Student Success Act A Win for Local Control
Passage last week of H.R. 5, the Student Success Act of 2015, was a win for local communities who for years have been fighting government overreach in education. This bill overturns years of overreach by the United States Department of Education and returns local control to school districts across the Fourth District of Arkansas.
I have worked with educators and stakeholders across the state to ensure Arkansas has a voice. Since taking office in January, I have spent many days and nights reviewing legislation, speaking with parents and educators, and communicating with education leaders back home to make sure the Student Success Act reflected the needs of our students and our priorities, not those of lobbyists and special interests in Washington.

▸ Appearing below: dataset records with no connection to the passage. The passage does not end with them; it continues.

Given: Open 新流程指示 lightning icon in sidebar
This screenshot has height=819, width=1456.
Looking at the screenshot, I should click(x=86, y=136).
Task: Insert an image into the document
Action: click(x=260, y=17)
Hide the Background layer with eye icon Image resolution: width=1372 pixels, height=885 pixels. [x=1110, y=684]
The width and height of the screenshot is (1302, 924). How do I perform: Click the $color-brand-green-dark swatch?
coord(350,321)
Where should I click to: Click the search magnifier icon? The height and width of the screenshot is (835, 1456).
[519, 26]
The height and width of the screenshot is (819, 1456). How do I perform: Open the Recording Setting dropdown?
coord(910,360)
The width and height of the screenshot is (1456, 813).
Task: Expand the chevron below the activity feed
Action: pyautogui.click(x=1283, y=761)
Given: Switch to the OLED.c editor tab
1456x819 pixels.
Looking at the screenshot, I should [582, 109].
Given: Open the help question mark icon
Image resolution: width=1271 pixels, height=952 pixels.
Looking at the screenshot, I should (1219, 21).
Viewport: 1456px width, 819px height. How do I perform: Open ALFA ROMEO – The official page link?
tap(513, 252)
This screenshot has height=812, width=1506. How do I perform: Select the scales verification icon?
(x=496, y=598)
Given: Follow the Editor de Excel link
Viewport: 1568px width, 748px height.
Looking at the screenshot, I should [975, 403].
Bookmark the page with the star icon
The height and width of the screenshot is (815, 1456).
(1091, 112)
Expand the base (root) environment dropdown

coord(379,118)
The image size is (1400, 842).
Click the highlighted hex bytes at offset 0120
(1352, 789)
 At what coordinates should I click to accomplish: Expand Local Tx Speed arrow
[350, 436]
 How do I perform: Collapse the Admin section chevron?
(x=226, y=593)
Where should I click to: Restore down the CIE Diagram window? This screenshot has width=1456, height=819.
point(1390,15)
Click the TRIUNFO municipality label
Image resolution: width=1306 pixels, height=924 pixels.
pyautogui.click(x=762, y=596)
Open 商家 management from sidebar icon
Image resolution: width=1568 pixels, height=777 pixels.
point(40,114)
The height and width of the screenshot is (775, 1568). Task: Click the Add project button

As a result of these months of work, the House passed a bill that benefits students across Arkansas and the nation. According to the House Committee on Education and the Workforce, H.R. 5:
- Replaces the current national accountability scheme based on high stakes tests with state-led accountability systems, returning responsibility for measuring student and school performance to states and school districts;
- Protects state and local autonomy over decisions in the classroom by preventing the Secretary of Education from coercing states into adopting Common Core or any other common standards or assessments, as well as reining in the Secretary’s regulatory authority;
- Ensures parents continue to have the information they need to hold local schools accountable;
- Provides states the ability to use federal funds to examine the number and quality of assessments given to students and empowers school districts to administer their own assessments with state approval;
- Eliminates 69 ineffective and duplicative programs and replaces this maze of programs with a Local Academic Flexible Grant to help schools better support students;
- Empowers parents with more school choice options by continuing support for magnet schools and expanding charter school opportunities, as well as allowing Title I funds to follow low-income children to the traditional public or charter school of the parent’s choice;
- Provides parents the ability to opt children out of annual testing and exempts schools from including students that have opted out in the schools’ testing participation requirements; and
- Strengthens existing efforts to improve student performance among targeted student populations, including English learners and homeless children.
As I said on July 8, I believe the Student Success Act is a good first step toward our goal of complete local control of Arkansas schools with no federal government overreach.